In terms of the gesture and the characters, it is all good stuff. Caine is likable and cute – he is active and clever and it is hard not to like his from the very start. The gesture itself is lovely – using the power of the internet to organise a small crowd of people to show up and play his arcade one afternoon just to make him feel good. In this regard it is a great little story to put at the end of the local news because it is kind, thoughtful, inventive and rewards a child who is displaying the values we're all supposed to aspire to – starting a business, working with his hands, building something from nothing, being a self-made man, er, boy. It is all here and, like I said, if this was five minutes at the end of the news (essentially a tighter version of this film) then it would fit perfectly.

However Mullick has made this into a stand-alone short film and I watched it as such. All of the qualities of the news-report are here; it is moving and it tells the nice story. However it never feels like anything other than a "and finally" clip at the end of the news. There isn't much in the way of structure to it and the way they have gotten some shots gives too much of the film a rather "staged" unnatural feel that doesn't stand up well to the 10 minute running time. I didn't like the lack of "point" either – the gesture itself is the "end" of the film in the most part - although the final clips of Caine over the credits are good - particularly his final sentence is sure to draw tears!

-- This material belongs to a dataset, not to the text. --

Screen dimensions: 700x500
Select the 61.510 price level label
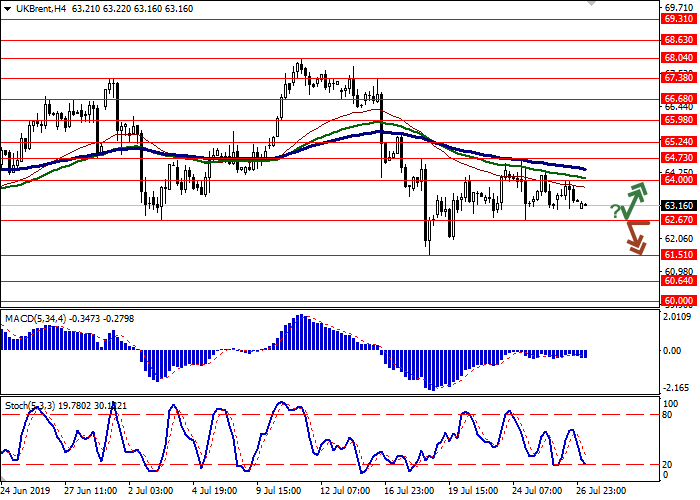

Overall though, this is a nice film that details a thoughtful gesture that demonstrates the best of the internet (a place best known in the media for trolls, fights over petty details, cat pictures and, well, a lot of pornography); in this regard the film is worth seeing. Sadly as a short film it is a bit too basic and has a very basic structure that tells the story in a straightforward way rather than building it, elaborating on it, making it dramatic etc. Watch it for a nice 10 minute bit of "warmth of humanity", but as a short film it sadly falls short of its own content.